Jason Goodwin discusses our long-standing tradition of courtesy with animals, and why he politely chose to ignore it when dealing with pests in his own garden.
My friend Charlie once came down to his kitchen in London to find a rat on the table, eating his bread. The rat looked at Charlie and then took another bite. For a while, Charlie and the rat eyed each other, the rat insouciant, Charlie peeved. In the end, Charlie asked the rat to leave, politely, and it jumped off the table and scuttled away, never to return.
Here in Dorset, our friend Hugh protects his garden on the same principle. Fed up with the depredations of the local fauna, he’s put up notices around the perimeter, embellished with the portrait of a badger, deer, rabbit or rat, inviting them to please take only from the first 2ft of ground.
As an artist, he claims that the pictures make the signs effective, but I suspect it’s the word please. It may seem eccentric, but there’s a long tradition of courtly communication with animals.
In his book The Naked Hermit, about Celtic Christianity and the conversion of Britain, Nick Mayhew-Smith describes how zealous missionaries on the Continent, backed by the fading power of the Roman empire and the rising might of the Roman Church, bossily ordered sacred trees to be chopped down, springs to be stopped up and groves to be desecrated.
They were often martyred for their bossiness by outraged pantheists, whereas the spread of Christianity through the islands of Britain produced almost no martyrs at all. Conversion here was a peaceful affair and Christianity came to the Druids seemingly as a reformation, rather than a revolution.
Mr Mayhew-Smith thinks that the early British saints, such as Cuthbert, Patrick and Ninian, stepped into icy water to pray, as he does, and lived voluntarily in spirit-haunted caves.
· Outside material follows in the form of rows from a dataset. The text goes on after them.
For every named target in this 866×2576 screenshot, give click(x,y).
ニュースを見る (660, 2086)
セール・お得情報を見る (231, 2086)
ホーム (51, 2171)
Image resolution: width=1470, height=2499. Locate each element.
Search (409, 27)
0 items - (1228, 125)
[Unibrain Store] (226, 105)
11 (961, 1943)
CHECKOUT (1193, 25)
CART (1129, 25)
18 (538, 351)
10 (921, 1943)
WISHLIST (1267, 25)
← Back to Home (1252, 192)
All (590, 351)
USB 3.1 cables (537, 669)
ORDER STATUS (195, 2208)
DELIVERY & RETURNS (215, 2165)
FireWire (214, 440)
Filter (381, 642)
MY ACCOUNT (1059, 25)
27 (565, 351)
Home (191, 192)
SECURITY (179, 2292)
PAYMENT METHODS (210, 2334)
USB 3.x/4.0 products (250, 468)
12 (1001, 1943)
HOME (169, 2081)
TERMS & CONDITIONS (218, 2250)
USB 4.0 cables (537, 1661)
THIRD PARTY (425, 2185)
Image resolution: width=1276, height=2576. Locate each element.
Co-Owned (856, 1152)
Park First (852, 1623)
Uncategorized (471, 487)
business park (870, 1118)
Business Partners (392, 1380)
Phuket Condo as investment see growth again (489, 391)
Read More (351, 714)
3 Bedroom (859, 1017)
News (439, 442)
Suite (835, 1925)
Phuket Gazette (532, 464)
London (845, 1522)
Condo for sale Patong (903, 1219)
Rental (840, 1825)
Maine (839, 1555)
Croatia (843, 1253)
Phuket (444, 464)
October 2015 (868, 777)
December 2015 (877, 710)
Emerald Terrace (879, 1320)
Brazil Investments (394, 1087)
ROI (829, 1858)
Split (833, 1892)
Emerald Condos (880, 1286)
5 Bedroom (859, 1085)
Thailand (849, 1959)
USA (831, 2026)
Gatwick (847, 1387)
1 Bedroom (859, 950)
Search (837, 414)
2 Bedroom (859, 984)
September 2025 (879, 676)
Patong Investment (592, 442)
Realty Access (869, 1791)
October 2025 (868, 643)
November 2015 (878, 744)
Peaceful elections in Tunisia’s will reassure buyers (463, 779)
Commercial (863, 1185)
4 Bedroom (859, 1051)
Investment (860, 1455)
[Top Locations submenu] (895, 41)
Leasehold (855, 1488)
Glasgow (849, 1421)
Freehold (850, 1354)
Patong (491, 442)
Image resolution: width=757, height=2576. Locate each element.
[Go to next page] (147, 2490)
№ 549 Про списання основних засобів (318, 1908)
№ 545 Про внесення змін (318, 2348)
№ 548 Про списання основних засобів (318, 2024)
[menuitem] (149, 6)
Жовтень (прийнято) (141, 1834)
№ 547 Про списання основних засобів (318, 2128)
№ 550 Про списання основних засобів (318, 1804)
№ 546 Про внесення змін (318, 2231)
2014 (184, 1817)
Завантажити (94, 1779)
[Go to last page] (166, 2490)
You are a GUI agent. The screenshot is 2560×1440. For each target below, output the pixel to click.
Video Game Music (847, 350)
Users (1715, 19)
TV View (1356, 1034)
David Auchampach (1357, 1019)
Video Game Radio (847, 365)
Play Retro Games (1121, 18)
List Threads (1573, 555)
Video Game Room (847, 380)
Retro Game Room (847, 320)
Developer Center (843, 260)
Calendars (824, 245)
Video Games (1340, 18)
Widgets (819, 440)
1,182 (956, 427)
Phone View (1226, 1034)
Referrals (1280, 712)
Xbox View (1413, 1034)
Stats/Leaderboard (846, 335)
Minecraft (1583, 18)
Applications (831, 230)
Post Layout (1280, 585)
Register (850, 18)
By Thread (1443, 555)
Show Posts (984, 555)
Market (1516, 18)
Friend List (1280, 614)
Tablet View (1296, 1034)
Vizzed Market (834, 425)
They banished demons from hilltops and forests and they went to lonely and frightening places and made them safe and sanctified.
Teaching that Man could restore the relationship with Nature that he had lost after the Fall, the saints went out of their way to demonstrate to their pagan neighbours that all creation was holy, coming as it did from a single loving creator. They also allowed ancient trees to flourish within the grounds of their churches.
The natural world, in return, joined in the praise of its creator. Otters famously dried Cuthbert’s wet feet. Late in life, the saint, who died in 687, retired from Lindisfarne to Inner Farne, a small and more remote island off the Northumbrian coast, where he built a thatched shelter for visitors.
Cuthbert kept having to push away a pair of ravens, which stole the thatch for their nest. ‘In the name of Jesus Christ,’ he said, finally, ‘be off with you as quick as ye may, and never more presume to abide in the place which ye have spoiled.’
The ravens flew away. ‘But toward the end of the third day,’ Bede writes, ‘one of the two came back, and finding Christ’s servant busy digging, comes with his wings lamentably trailing and his head bowed to his feet, and his voice low and humble, and begs pardon with such signs as he might: which the good father well understanding, gives him permission to return.
‘Leave once obtained, he straight off goes to fetch his mate, and with no tarrying, back they both come, carrying along with them a suitable present, no less than a good-sized hunk of hog’s lard such as one greases axles with.’ Cuthbert would tell this story to his visitors, while offering them the grease for their boots.
However, last week, I saw a rat, in broad daylight, munching on some grain I’d put out for the hens. In spite of everything I know, and the example of people wiser than myself, I took my air rifle and shot it dead.